● PAGE EXTRACT:
========================

2021

Ciaccia Levi, Paris

Chalisée Naamani

My mother constantly repeated to me and my brother, “be always well-dressed”.

 

It became a kind of mantra, then in October 2020 it was the title of my graduate exhibition at the Beaux-Arts de Paris.

For me, clothing has always been a means of expression. As a French woman of Iranian origin, it was a way of situating myself within society. I don’t just choose my clothes for aesthetic reasons, I seek to tell stories through shape, colour and well-suited accessories. I obsessively archive images from my daily life: screenshots and scans that I then combine to create new images. For me, collage is a way of imitating both the scroller and the baroque aesthetic of Instagram: a world of windows and plunging views, where photos of friends and family are mixed in surreal fashion with images of the Kardashians, bunches of kittens, and the scandal surrounding Adama Traore’s death in police custody.

 

I’m interested in the souvenirs and memorabilia sold to tourists in Paris and presented a re-reading of these various nicknacks and items of clothing as part of my graduate show. It struck me that these items have great depth, that they reflect the visual culture that surrounds us. They are vectors of history, both collective and personal, and are tools for defining one’s identity. Among the works I presented were the silk scarves I designed in hommage to the Hermes-style souvenir scarves illustrated with Parisian landmarks that are sold beneath the Eiffel Tower. The traders that sell them are immigrants to Paris living at the margins of French society; they offer these images of the city to tourists from around the world. To me, these unauthorised traders are indissociable from the very images they sell.

========================

● MATERIAL FOR THIS EXERCISE:
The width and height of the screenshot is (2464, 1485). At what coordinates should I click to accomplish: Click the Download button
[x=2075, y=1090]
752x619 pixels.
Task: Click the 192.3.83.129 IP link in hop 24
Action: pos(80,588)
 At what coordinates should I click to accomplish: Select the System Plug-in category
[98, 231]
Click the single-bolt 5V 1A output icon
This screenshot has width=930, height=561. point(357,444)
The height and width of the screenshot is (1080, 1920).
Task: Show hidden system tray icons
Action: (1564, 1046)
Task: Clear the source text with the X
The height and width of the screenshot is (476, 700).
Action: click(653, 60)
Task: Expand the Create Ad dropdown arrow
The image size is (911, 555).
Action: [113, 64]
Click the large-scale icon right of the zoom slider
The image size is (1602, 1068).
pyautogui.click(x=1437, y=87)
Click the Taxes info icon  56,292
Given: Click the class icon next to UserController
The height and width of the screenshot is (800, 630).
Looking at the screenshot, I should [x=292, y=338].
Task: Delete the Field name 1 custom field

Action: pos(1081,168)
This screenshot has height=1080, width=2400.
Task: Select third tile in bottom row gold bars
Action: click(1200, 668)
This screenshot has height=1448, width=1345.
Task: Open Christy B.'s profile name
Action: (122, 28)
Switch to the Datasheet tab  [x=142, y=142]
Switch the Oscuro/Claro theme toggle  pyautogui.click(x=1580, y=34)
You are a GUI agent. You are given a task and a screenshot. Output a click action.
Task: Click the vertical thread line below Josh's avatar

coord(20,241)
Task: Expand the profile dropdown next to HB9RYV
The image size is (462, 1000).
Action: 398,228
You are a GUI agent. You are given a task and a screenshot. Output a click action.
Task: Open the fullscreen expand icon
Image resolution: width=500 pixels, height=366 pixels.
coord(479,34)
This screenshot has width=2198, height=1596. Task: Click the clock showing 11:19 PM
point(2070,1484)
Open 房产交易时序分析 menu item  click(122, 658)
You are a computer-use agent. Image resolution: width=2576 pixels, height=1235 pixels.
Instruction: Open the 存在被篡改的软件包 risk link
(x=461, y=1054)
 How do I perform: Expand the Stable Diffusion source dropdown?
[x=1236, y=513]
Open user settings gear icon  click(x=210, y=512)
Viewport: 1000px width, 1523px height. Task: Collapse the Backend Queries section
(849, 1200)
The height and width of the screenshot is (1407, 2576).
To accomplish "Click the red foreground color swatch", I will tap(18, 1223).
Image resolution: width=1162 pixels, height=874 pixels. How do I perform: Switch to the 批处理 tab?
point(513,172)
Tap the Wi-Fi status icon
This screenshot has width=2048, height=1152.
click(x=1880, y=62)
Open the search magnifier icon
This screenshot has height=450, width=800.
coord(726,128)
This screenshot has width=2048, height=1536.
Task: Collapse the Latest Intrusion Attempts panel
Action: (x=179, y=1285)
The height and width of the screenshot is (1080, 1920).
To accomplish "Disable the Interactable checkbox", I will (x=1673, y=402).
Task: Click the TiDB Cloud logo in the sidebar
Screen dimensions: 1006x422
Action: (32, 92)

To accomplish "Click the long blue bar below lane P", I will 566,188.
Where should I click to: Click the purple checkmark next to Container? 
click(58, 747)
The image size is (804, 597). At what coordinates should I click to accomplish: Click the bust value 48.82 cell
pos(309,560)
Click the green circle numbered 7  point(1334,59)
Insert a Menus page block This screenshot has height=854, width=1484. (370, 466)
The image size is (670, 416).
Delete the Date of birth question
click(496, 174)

========================

● WRITTEN TASKS:
1. Answer these questions about the artist's statement:
(a) What did the writer's mother constantly repeat?
(b) In what month and year was the graduate exhibition held, and at which school?
(c) Where are the Hermes-style souvenir scarves with Parisian landmarks sold?
2. Write out everything in the records from the line containing "The height and width of the screenshot is (1407, 2576)." down to the line containing "Action: (x=179, y=1285)", including both of those lines.

● WORKED SOLUTIONS:
1.
(a) "be always well-dressed"
(b) October 2020, at the Beaux-Arts de Paris
(c) Beneath the Eiffel Tower

2.
The height and width of the screenshot is (1407, 2576).
To accomplish "Click the red foreground color swatch", I will tap(18, 1223).
Image resolution: width=1162 pixels, height=874 pixels. How do I perform: Switch to the 批处理 tab?
point(513,172)
Tap the Wi-Fi status icon
This screenshot has width=2048, height=1152.
click(x=1880, y=62)
Open the search magnifier icon
This screenshot has height=450, width=800.
coord(726,128)
This screenshot has width=2048, height=1536.
Task: Collapse the Latest Intrusion Attempts panel
Action: (x=179, y=1285)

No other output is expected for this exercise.